The spinout from the Dutch applied research institute TNO, claims its breakthrough technology offers batteries with an energy density of 1350 Wh/L for more than 100 cycles at a C/2 rate.
The test pouch cells were built using commercially available battery materials, such as NMC622 cathodes, and LeydenJar’s silicon anode, which is derived from solar cell production technology (plasma-enhanced chemical vapour deposition, or PECVD).
LeydenJar expects to be able to significantly improve the cycle life performance.
The firm says the new technology does not push up production costs and is a ‘plug-in’ solution to existing battery gigafactories.
Pure silicon anode is porous, allowing it to absorb the swelling of the silicon during lithiation, allowing it to use the maximum capacity of silicon, while remaining mechanically stable.
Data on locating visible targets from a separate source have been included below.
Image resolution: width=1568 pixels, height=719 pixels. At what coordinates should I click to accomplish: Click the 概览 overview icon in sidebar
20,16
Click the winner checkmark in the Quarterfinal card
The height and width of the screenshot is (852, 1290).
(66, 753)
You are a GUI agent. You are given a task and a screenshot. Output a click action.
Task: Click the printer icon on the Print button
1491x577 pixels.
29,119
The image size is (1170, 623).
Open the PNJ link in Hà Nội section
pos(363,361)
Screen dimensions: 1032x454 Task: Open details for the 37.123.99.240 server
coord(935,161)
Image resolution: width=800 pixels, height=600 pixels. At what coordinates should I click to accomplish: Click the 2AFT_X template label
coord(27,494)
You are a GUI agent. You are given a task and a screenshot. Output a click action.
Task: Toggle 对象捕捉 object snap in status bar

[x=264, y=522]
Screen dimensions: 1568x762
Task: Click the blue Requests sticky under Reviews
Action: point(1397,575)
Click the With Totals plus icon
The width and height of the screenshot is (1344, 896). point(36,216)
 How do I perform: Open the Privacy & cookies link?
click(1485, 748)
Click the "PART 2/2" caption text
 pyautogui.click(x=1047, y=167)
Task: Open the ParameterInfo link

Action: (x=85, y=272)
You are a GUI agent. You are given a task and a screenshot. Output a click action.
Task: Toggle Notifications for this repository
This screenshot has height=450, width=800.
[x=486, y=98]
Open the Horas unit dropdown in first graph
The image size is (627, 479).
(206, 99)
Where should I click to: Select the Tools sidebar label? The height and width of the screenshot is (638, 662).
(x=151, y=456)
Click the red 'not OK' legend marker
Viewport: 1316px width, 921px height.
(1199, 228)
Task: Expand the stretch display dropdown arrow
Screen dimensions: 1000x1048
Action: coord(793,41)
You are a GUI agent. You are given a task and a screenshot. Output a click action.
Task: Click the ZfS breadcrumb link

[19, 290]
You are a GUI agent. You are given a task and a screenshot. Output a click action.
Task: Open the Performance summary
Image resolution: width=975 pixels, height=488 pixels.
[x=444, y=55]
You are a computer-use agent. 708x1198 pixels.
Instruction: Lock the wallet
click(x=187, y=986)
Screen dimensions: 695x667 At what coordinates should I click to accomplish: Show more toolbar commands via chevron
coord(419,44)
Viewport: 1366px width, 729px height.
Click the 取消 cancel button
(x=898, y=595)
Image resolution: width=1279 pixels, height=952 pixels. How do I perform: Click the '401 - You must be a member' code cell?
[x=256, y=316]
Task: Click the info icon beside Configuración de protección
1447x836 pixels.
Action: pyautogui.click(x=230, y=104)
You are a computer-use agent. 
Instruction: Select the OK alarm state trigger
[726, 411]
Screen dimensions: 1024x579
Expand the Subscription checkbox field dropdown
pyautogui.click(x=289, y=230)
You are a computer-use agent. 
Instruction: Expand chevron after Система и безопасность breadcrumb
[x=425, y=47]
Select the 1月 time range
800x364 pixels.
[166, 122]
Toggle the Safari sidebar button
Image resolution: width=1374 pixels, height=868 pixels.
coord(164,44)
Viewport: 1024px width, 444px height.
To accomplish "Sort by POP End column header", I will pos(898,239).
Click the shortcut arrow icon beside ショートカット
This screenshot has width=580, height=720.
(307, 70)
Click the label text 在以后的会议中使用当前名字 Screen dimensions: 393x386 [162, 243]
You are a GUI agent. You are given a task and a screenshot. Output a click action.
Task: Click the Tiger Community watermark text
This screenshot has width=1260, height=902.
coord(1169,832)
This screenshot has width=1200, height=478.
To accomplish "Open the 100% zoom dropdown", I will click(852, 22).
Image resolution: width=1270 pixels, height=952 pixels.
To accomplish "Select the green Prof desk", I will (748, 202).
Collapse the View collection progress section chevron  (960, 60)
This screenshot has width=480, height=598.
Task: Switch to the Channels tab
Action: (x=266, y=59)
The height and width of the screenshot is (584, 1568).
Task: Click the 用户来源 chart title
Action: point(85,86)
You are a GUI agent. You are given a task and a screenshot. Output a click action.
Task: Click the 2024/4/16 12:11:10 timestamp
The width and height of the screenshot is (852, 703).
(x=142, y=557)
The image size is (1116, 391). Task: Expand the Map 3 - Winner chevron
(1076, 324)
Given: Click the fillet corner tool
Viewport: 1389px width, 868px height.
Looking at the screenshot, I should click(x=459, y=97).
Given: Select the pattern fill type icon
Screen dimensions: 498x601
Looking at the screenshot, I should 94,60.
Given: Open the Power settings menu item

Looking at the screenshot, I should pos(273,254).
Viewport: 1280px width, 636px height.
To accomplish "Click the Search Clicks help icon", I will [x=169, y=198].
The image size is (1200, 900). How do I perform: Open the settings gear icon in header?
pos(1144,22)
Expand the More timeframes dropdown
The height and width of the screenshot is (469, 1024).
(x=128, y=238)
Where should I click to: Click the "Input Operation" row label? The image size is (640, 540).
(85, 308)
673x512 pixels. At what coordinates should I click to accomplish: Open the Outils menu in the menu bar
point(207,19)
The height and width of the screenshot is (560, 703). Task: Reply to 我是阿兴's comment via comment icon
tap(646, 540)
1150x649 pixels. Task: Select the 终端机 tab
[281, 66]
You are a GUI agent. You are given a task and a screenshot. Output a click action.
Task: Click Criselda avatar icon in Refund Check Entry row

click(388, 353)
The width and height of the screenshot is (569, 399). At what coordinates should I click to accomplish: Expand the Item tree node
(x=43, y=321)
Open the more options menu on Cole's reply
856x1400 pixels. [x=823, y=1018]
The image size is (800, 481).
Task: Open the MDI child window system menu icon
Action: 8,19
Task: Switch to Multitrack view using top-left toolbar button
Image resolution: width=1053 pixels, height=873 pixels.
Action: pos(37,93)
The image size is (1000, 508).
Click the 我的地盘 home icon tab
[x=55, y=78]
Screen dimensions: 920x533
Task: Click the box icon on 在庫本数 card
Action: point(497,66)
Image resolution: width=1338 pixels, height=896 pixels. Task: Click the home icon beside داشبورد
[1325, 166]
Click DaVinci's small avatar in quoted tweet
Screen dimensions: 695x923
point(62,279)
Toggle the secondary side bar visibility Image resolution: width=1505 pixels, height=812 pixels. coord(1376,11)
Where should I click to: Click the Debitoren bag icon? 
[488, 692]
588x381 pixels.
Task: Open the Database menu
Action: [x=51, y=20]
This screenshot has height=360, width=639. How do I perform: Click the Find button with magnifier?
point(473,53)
The silicon is grown directly on the copper substrate with PECVD, a method used in the PV and semiconductor industry to grow thin films.
LeydenJar altered this process to grow silicon columns that lead to high anode area loading, enabling energy density up to 1.350 Wh/l at lithiated stack level.
The pure silicon anodes are produced in a single process step on a roll-to-roll PECVD machine, located at the High Tech Campus in Eindhoven, the Netherlands.